While recently attending the AHR Expo in Orlando, the Impact Engineering team learned firsthand how the HVAC industry is beginning to tackle the environmental cost of refrigerants, particularly relating to global warming. In this months Journal, we explore how the industry plans to transition toward “natural” refrigerants.

Common Refrigerants & Global Warming Potential (GWP)

A refrigerant is a fluid used in a heat pump (refrigeration cycle) to transfer heat from a source at lower temperature to another location at a higher temperature. Most common refrigerants used in the Building HVACR industry today are synthetic and include fluorocarbons such as R-410a or R-134a. Both refrigerants however have a high global warming potential (GWP) value of 2088 and 1430 respectively, and as a result are thousands of times more potent than Carbon Dioxide.

Refrigerant Systems Leak

The UK institute of Refrigeration (IOR) published a report in 2010 that highlighted the significant problems associated with leakage of HFC and HCFC type refrigerants. They found that the leakage rates for air conditioning systems range from 4% to 22% annually.  

R-410a is the most used refrigerant in air conditioning equipment. R-410a has a GWP of 2088. To put that into context, a 30-ton VRF system may contain up to 40 kg of refrigerant.  Assuming an annual leakage rate of 10%, 4 kg of refrigerant may be lost to the atmosphere annually equating to 8.35 tonnes of equivalent CO2 per year, the same as burning through 167 GJ of natural gas energy. For reference, the average household in British Columbia uses 74.3 GJ of natural gas annually (Statcan 2015).

Now consider the volume of refrigerants used in building systems across the world, and the environmental implications come clearly into focus.

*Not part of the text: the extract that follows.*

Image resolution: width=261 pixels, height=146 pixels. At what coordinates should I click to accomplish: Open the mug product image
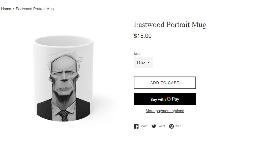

The Move Toward Lower GWP Refrigerants

Natural refrigerants are compounds which exist naturally in the environment, such as ammonia and carbon dioxide. The HVAC industry recognize an opportunity to reduce the impact of global warming by migrating toward refrigerants with lower GWP.

Synthetic Refrigerants such as CFCs, HFCFs and HFCs became established as the best refrigerant solution throughout the 20th century due to their thermodynamic efficiency, low toxicity, low flammability and being effective across a range of applications. Natural refrigerants do not have the same properties; however, equipment manufacturers are investing heavily in research and development to advance equipment technology that will support natural refrigerant alternatives.  

In the interim, manufacturers are looking at opportunities to develop synthetic refrigerant blends with significantly lower GWP. These blends are proving to be less stable than traditional refrigerants and are highly flammable. All this is posing an issue for regulators.

Market Trends

As of Jan 2019, Canada is phasing down the use of HFC’s (R410a, R134a etc) as per the Kigali amendment. Other countries have implemented more rigorous phase down regimes, including mandatory leakage testing and reporting. For example, the EU are also adding levies/taxes to refrigerants, like the carbon tax for fossil fuels.

Heat pumps are commonly seen as the best solution to transition away from conventional building fossil fuel heating systems. As such, the heat pump market is growing each year, and as it does, so will the demand for cleaner, more natural refrigerants.